Assignment
Only the lines from the "Task: Click the layer lock padlock icon" line through the last line of the material below belong in the answer, reproduced exactly and with no pictures.

Listed entries
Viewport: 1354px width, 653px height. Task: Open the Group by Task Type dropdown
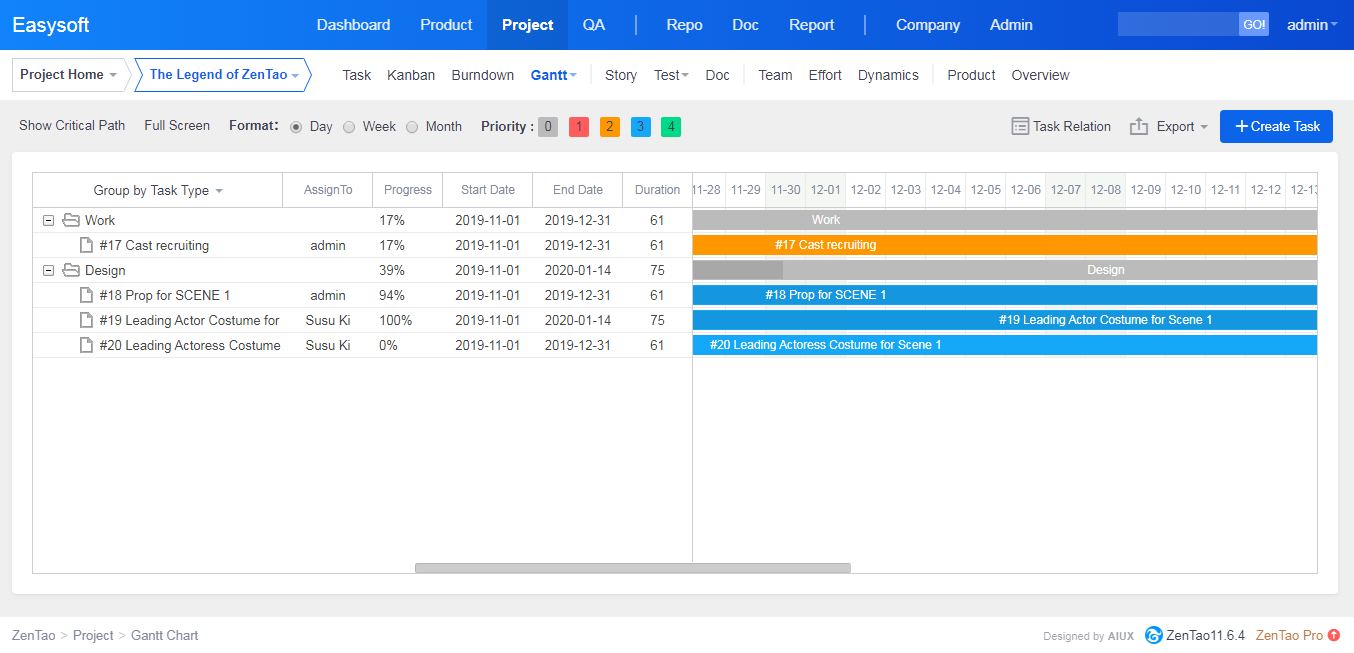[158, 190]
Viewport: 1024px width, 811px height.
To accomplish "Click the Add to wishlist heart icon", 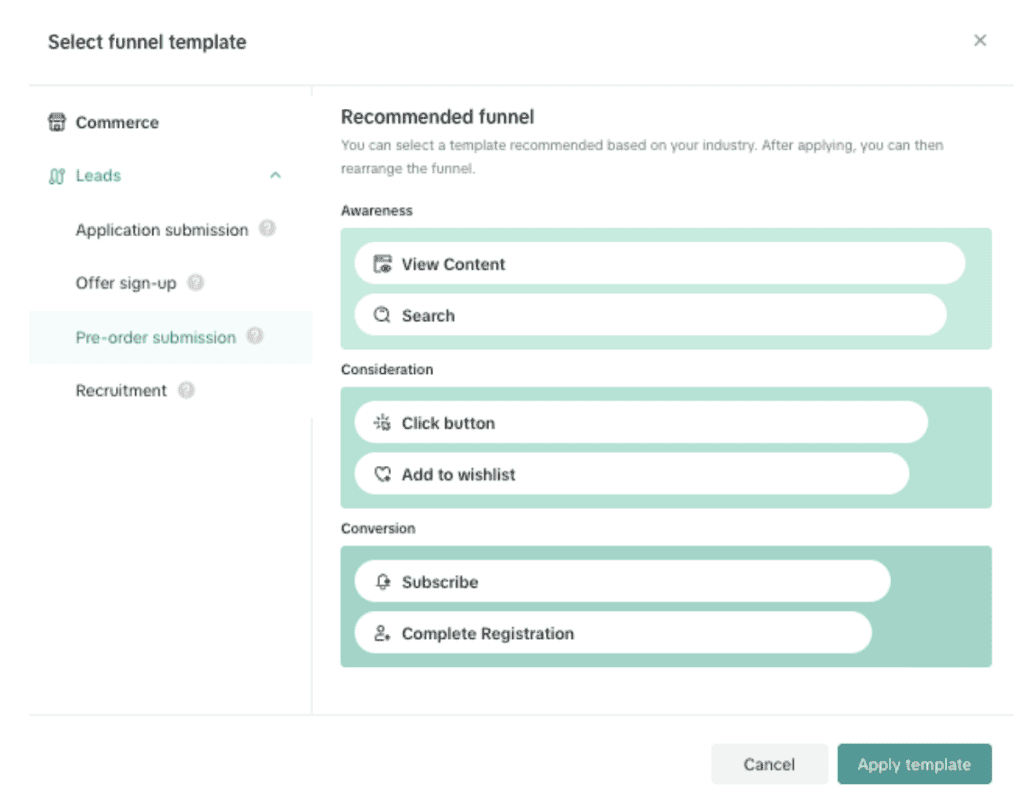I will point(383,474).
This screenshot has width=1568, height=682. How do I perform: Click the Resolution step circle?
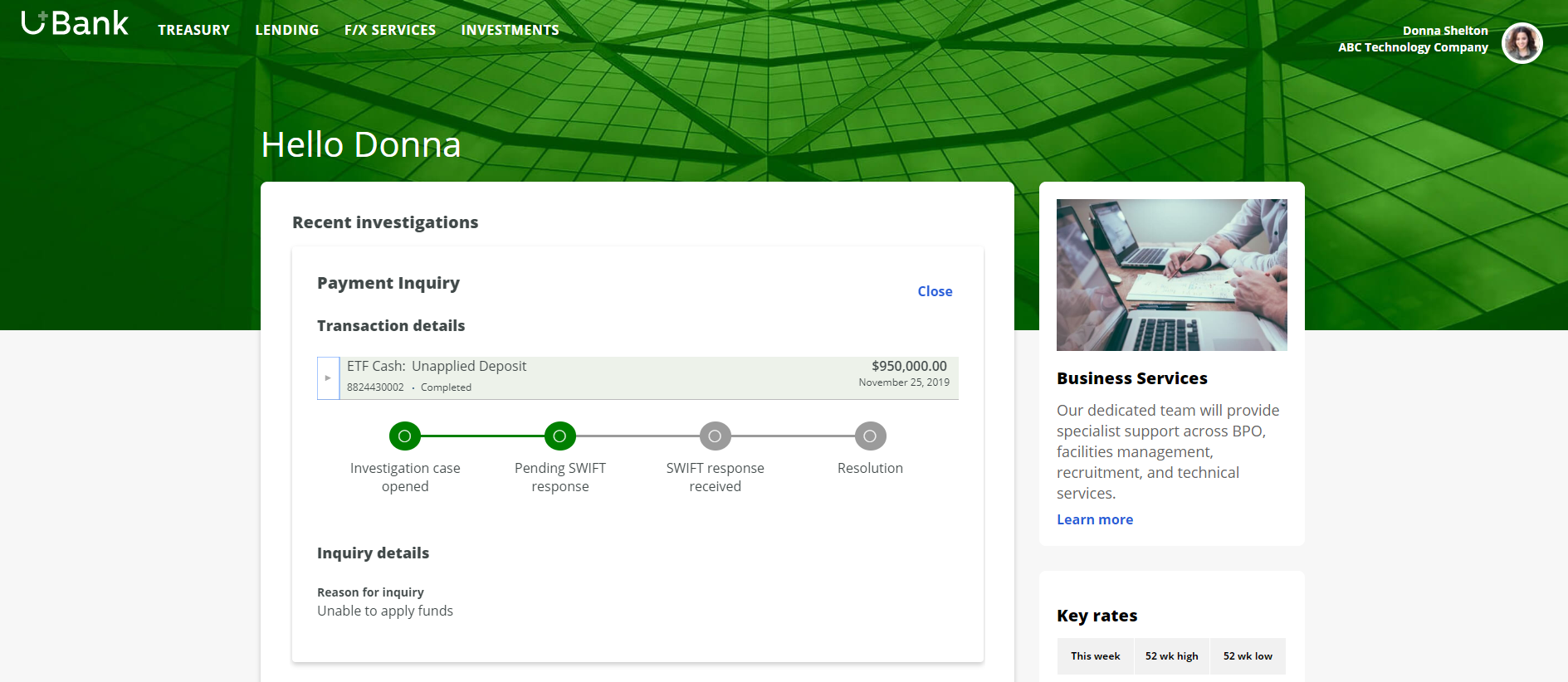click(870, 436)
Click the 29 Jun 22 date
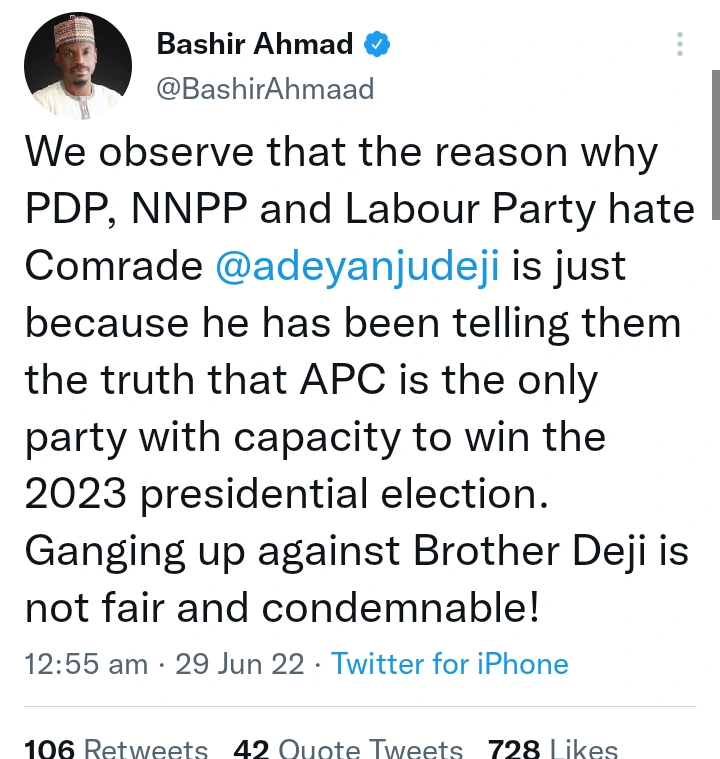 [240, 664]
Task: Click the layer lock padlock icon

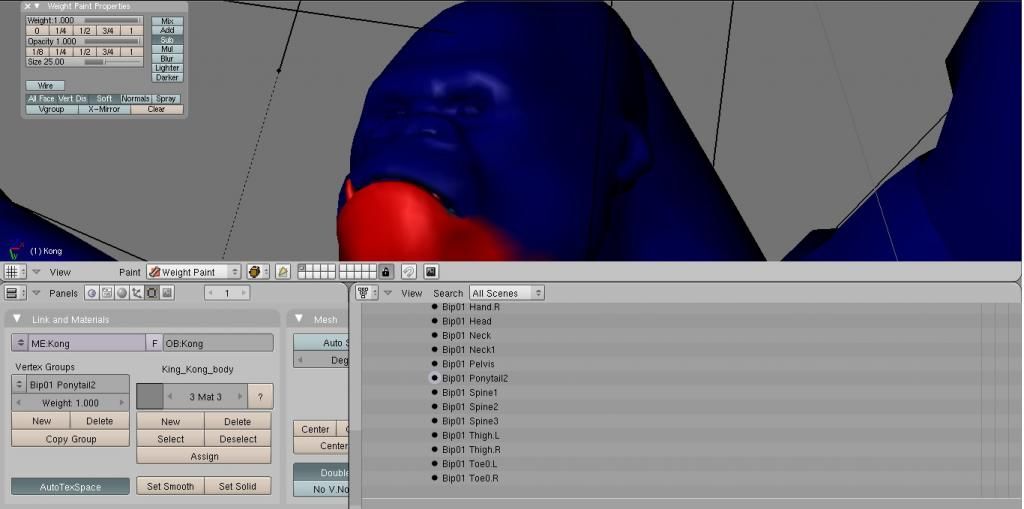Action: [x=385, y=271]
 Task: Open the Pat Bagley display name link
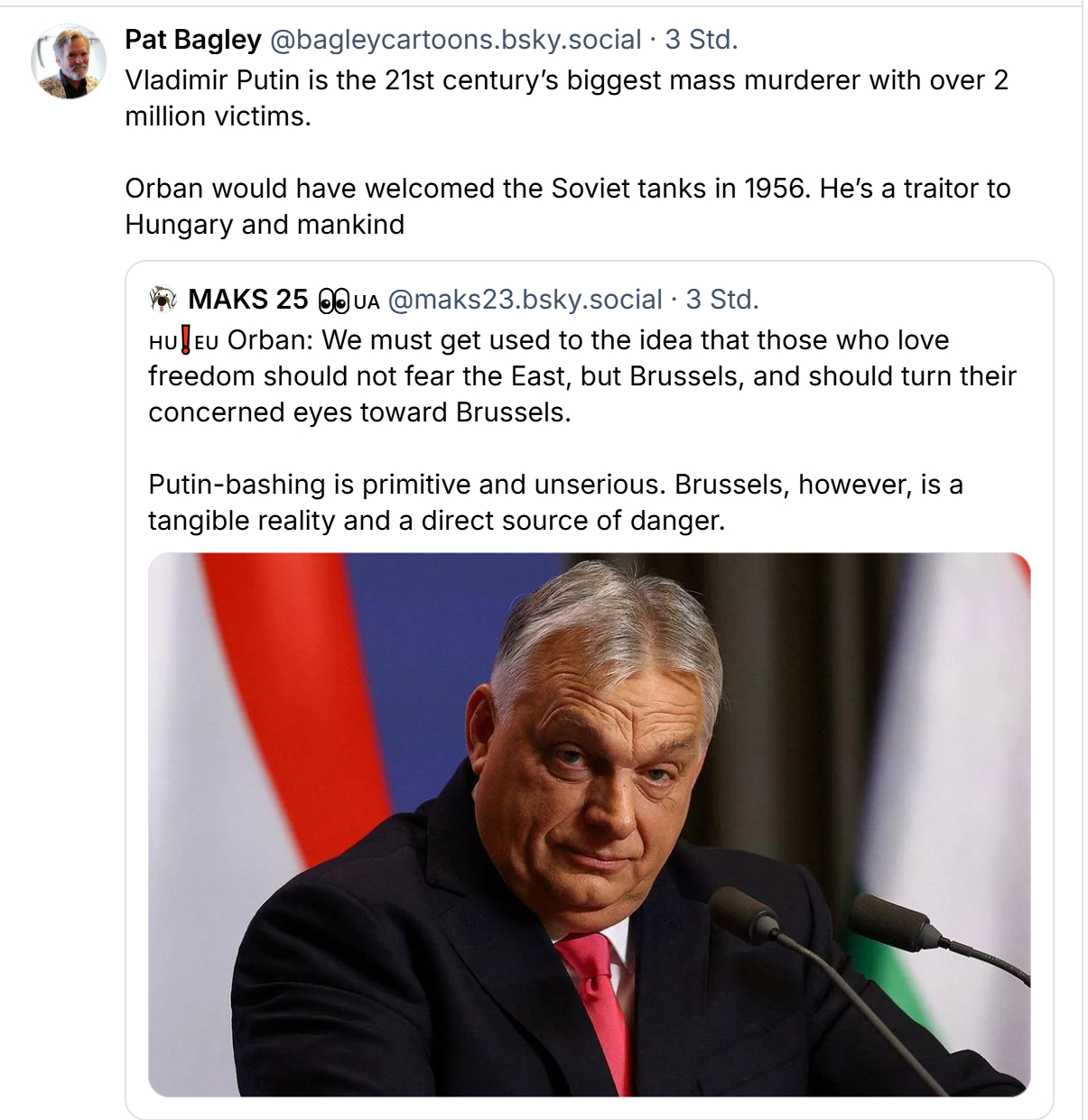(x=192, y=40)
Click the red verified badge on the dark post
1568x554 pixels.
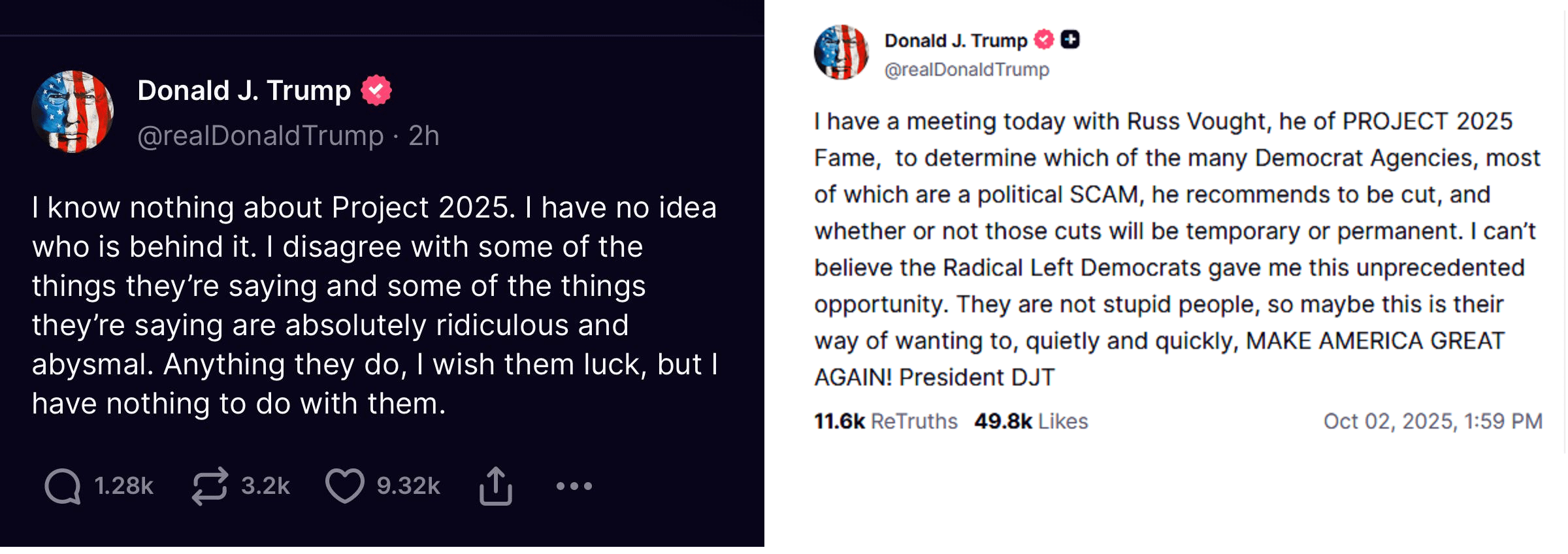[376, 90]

Reply to the task
Task: Click the layer lock padlock icon

Action: [x=385, y=271]
 Task: Open the Pat Bagley display name link
(x=192, y=40)
Click the red verified badge on the dark post
1568x554 pixels.
[376, 90]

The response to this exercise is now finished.